The lamp
This lamp stands at the centre of a small park at the end of our crescent. There are park benches around it - a woman was sitting smoking on one this morning, an unusual enough sight these days to make me realise how rarely I smell cigarette smoke anywhere. For the first 35 years or so of our being here, the lamp standard was painted some nondescript municipal colour - perhaps a faded green? But in a recent(ish) refurbishment, some fanciful soul decided it should be jollier, so now it's black with its ornamental bits picked out in appropriate colours. My extra photo shows a couple of these - a benevolent lion and a swan swimming past some bulrushes.
In the background to the left is the rear of the Burgh Hall where I was singing on Saturday night, and on the right the new blocks of flats built on the site of what was once St Cuthbert's Church - another place I've sung in my day. When you consider that just behind me as I tool this photo is another large church, of the same denomination, you can see that it was probably necessary that one of them had to go.

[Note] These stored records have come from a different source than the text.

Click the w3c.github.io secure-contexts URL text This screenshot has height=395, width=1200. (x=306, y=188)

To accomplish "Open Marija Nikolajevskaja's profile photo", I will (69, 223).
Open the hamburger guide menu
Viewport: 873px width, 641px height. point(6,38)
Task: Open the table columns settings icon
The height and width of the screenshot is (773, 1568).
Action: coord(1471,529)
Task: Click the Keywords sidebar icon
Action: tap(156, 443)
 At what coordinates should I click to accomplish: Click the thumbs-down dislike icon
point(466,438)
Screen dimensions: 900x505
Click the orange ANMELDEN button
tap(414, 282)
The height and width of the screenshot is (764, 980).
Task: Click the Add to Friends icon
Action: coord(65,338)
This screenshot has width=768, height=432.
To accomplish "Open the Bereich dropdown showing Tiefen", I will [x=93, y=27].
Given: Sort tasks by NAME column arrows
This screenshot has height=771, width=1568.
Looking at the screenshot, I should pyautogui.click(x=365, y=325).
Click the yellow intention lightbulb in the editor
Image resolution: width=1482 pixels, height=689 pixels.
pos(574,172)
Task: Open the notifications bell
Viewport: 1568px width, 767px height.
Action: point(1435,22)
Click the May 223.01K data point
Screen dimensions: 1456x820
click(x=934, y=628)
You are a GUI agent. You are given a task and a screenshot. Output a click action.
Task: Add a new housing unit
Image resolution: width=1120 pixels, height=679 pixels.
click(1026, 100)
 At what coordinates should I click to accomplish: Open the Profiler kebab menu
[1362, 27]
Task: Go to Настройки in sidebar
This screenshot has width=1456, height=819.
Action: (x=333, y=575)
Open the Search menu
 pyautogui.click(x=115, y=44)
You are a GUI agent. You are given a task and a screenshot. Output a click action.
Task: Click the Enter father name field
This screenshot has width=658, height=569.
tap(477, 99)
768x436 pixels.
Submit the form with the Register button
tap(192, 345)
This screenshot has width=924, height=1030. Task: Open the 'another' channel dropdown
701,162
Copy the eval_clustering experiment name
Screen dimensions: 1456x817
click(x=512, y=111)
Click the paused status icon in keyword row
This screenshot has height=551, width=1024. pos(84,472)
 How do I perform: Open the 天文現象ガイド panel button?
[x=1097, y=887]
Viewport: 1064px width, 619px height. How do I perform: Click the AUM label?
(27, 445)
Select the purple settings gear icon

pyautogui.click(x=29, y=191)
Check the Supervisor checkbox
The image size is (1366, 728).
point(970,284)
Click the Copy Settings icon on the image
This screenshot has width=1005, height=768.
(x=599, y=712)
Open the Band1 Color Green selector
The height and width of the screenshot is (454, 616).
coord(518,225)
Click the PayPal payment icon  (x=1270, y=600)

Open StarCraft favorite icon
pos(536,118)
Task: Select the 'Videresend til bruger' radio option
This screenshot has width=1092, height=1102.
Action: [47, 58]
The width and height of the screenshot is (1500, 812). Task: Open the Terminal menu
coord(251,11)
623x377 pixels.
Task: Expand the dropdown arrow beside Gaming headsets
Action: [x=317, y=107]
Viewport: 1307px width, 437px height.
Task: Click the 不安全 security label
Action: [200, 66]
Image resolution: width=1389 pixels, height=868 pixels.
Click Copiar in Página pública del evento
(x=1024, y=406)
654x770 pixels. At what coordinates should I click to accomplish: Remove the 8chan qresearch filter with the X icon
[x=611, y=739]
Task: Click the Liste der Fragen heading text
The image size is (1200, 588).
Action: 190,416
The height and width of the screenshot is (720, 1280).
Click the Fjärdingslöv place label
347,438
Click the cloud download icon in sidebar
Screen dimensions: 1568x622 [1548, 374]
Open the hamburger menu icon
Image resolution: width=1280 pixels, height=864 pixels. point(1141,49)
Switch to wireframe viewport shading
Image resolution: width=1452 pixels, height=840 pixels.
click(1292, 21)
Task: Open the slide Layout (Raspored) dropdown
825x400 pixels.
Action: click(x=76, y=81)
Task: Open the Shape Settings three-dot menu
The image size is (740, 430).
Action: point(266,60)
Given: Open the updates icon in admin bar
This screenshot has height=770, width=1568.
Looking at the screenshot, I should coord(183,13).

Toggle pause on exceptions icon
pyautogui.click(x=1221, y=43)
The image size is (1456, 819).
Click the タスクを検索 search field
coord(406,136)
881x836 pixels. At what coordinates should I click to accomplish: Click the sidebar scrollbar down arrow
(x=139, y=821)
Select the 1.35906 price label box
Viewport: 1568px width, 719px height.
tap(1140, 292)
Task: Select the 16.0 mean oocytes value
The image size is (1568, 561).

And so to bed, as Samuel Pepys would say - today ended up being quite exhausting because of an adventure involving the descent of an unexpectedly frozen forest path after we'd climbed up a much rougher but entirely ice-free track to get there. We had to clamber cautiously over the edge of the forest, slithering on icy moss and dragged at by trees, to avoid the glassy surface of the path. There was the constant threat of falling into a flooded ditch or crashing down a gully ... enough to say that my thighs are screaming now.
And you thought there was a thaw? So did I.